(What is required)
Retype the entries exactly, keeping every line intact.

(Material to process)
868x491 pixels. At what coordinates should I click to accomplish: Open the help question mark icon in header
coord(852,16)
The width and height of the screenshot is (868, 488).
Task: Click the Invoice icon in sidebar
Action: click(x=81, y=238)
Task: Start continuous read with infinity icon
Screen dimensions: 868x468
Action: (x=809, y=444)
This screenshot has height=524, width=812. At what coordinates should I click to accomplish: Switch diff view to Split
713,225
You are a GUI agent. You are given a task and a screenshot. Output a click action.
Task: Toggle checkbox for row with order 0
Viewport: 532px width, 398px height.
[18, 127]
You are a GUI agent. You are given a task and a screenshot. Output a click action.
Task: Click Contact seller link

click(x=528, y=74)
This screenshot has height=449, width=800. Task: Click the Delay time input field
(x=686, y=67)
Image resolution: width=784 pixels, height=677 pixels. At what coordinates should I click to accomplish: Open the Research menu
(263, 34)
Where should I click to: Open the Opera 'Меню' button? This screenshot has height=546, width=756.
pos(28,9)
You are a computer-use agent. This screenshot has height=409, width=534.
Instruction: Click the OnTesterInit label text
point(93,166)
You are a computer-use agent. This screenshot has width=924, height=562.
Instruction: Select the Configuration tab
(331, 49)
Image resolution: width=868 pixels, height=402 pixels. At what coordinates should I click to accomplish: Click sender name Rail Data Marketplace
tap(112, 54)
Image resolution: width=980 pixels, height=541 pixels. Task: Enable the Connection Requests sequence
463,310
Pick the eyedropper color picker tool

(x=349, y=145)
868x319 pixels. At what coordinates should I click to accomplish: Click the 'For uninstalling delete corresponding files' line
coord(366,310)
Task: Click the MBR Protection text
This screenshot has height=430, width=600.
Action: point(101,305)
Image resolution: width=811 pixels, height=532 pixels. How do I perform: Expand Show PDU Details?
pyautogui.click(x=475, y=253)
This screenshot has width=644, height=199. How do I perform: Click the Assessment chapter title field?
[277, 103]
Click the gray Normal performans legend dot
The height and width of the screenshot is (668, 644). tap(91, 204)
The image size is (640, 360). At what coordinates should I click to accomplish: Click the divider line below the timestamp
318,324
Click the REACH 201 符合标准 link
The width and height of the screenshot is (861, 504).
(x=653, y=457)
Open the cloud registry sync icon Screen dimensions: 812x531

(Result of the task)
868x491 pixels. At what coordinates should I click to accomplish: Open the help question mark icon in header
coord(852,16)
The width and height of the screenshot is (868, 488).
Task: Click the Invoice icon in sidebar
Action: click(x=81, y=238)
Task: Start continuous read with infinity icon
Screen dimensions: 868x468
Action: (x=809, y=444)
This screenshot has height=524, width=812. At what coordinates should I click to accomplish: Switch diff view to Split
713,225
You are a GUI agent. You are given a task and a screenshot. Output a click action.
Task: Toggle checkbox for row with order 0
Viewport: 532px width, 398px height.
[18, 127]
You are a GUI agent. You are given a task and a screenshot. Output a click action.
Task: Click Contact seller link

click(x=528, y=74)
This screenshot has height=449, width=800. Task: Click the Delay time input field
(x=686, y=67)
Image resolution: width=784 pixels, height=677 pixels. At what coordinates should I click to accomplish: Open the Research menu
(263, 34)
Where should I click to: Open the Opera 'Меню' button? This screenshot has height=546, width=756.
pos(28,9)
You are a computer-use agent. This screenshot has height=409, width=534.
Instruction: Click the OnTesterInit label text
point(93,166)
You are a computer-use agent. This screenshot has width=924, height=562.
Instruction: Select the Configuration tab
(331, 49)
Image resolution: width=868 pixels, height=402 pixels. At what coordinates should I click to accomplish: Click sender name Rail Data Marketplace
tap(112, 54)
Image resolution: width=980 pixels, height=541 pixels. Task: Enable the Connection Requests sequence
463,310
Pick the eyedropper color picker tool

(x=349, y=145)
868x319 pixels. At what coordinates should I click to accomplish: Click the 'For uninstalling delete corresponding files' line
coord(366,310)
Task: Click the MBR Protection text
This screenshot has height=430, width=600.
Action: point(101,305)
Image resolution: width=811 pixels, height=532 pixels. How do I perform: Expand Show PDU Details?
pyautogui.click(x=475, y=253)
This screenshot has width=644, height=199. How do I perform: Click the Assessment chapter title field?
[277, 103]
Click the gray Normal performans legend dot
The height and width of the screenshot is (668, 644). tap(91, 204)
The image size is (640, 360). At what coordinates should I click to accomplish: Click the divider line below the timestamp
318,324
Click the REACH 201 符合标准 link
The width and height of the screenshot is (861, 504).
(x=653, y=457)
Open the cloud registry sync icon Screen dimensions: 812x531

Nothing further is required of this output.